Top of Dataset extract

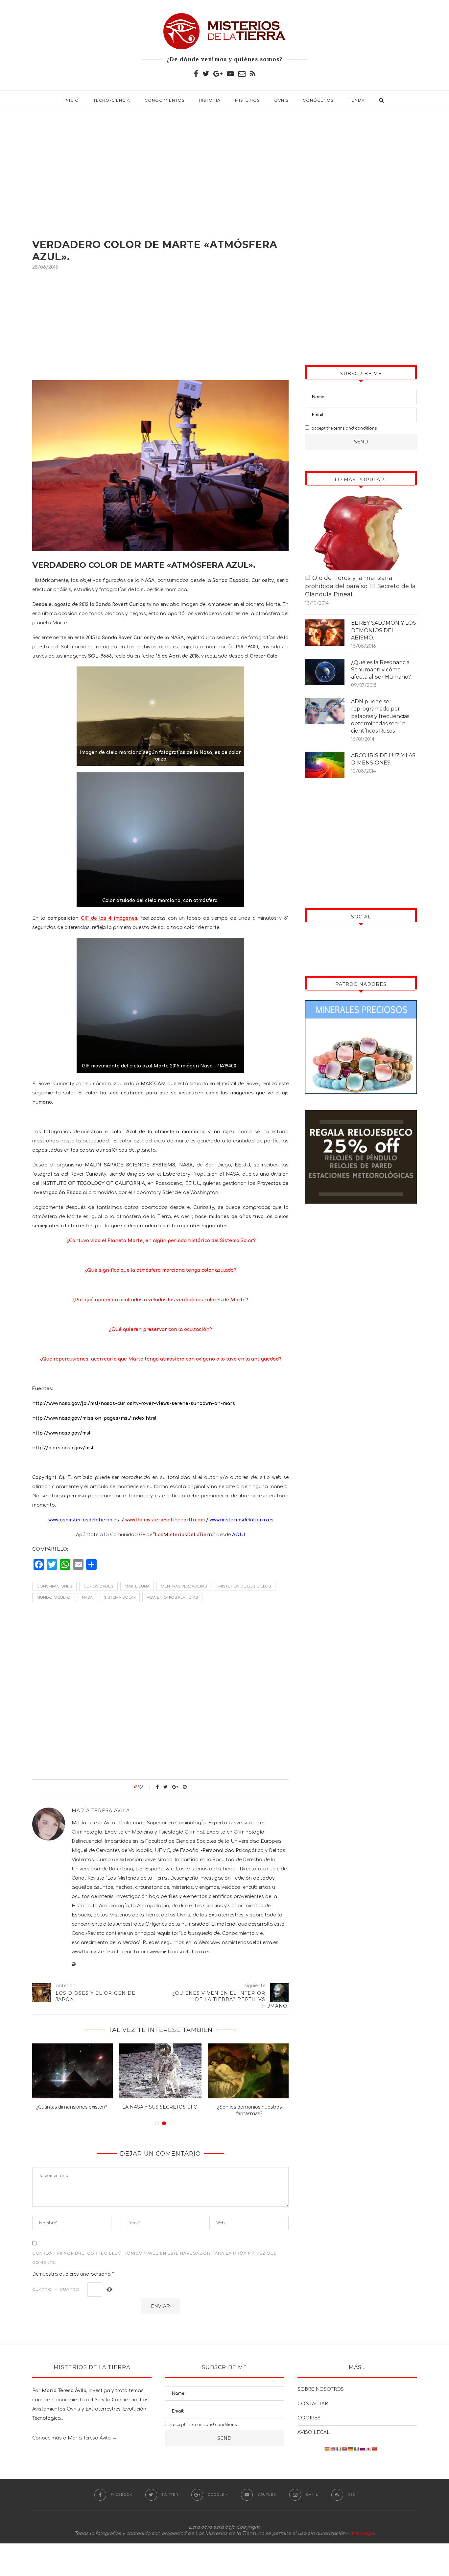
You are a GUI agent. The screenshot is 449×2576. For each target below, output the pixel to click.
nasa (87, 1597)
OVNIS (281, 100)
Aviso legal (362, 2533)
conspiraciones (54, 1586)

Bottom of Dataset extract
Top of Dataset extract

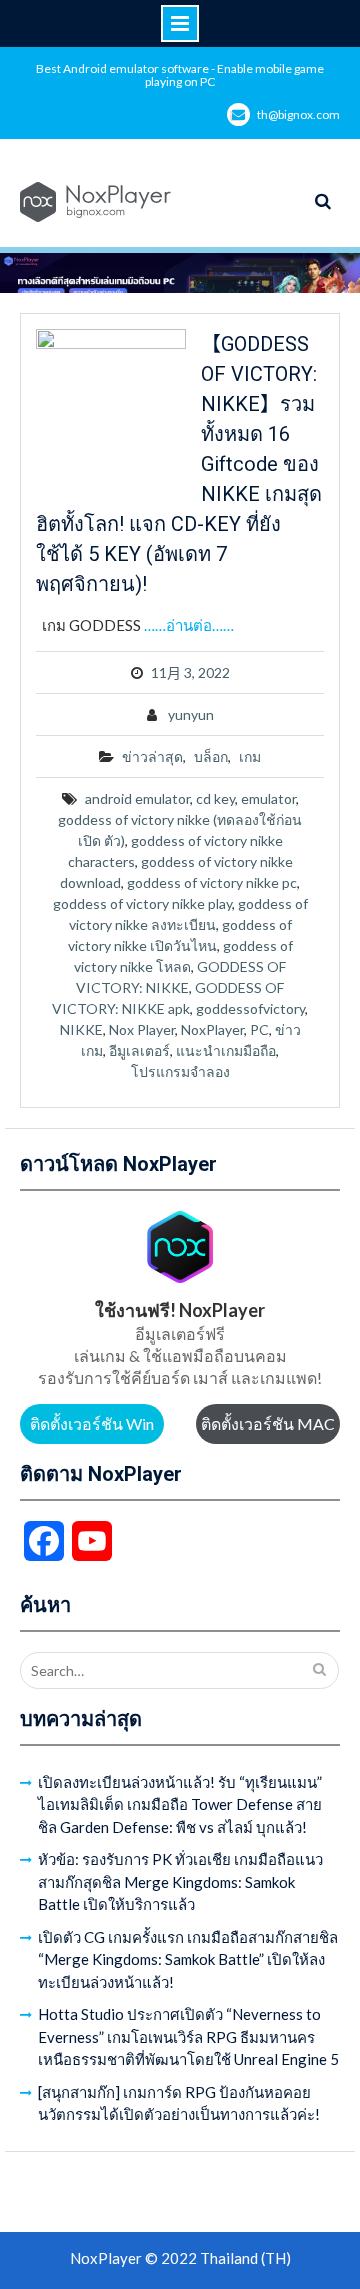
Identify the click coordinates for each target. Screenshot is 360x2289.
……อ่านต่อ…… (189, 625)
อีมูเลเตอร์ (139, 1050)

Bottom of Dataset extract

Pull every line containing the word "click" out of the listing.

**Result**
You are a GUI agent. The screenshot is 449×2576. For each target below, output the pixel to click.
Identify the click coordinates for each target. Screenshot is 360x2289.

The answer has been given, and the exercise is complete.